I love this first line, from a post in Fast Company entitled How Do You Scale Customer Service by Valerie Maltoni:
Mass personalization in customer care works only if your name is “mass”.
Ms. Maltoni goes on to discuss the impact of a shrinking economy and discretionary cash on most businesses out there: Service will be the great differentiator. As it should be, in good times and bad. Window dressing is nice, but if you really want your customers to remember you, be there for them when they really need you–it never, ever fails.
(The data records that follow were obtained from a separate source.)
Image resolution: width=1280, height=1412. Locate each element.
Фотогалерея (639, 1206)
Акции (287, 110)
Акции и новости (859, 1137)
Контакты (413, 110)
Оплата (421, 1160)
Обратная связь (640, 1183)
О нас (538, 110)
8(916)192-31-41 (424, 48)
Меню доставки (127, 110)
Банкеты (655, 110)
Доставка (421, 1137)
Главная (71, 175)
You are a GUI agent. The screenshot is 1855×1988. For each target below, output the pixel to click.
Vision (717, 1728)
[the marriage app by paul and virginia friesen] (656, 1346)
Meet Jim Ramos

She then says some things that made me do a virtual high-five: YESSSSS! So simple, this stuff is sooooo simple…but not as easy as you might think. Hence the need to call in consultants who’ve been there and get it. Ms. Maltoni goes on:
3. Close the loop on communications. Everyone in your company should be cross trained in customer service. It should be a requirement that senior management spend time on the front lines every month, listening to customers, helping with issues, and energizing their teams. This part will be easy to scale if you have a whole team dedicated to it instead of just the people who have a customer service title.
1. Listen aggressively to the question or problem, then provide exceptionally good customer service. For example, if something is not working, find out what it is exactly, get a technician to look it up and provide a status report on when it will be fixed. Then confirm all of it with the customer.
2. Hire the best people, train them well, and support their decisions. Scale does not mean only large numbers. It also (and mostly) means effectiveness. For what are large numbers going to do if you fail miserably across the board? Each good decision takes you a step closer to a satisfied customer and happy customers tend to tell everyone about your company - we like to look good when we provide referrals.
And if you like these three points, take a peek at Best Service is No Service as well–lots of good “been there, done that” inside info like this, simple– not always easy–but always aimed at making Service (and all the operations behind that customer contact) a brand differentiating proposition.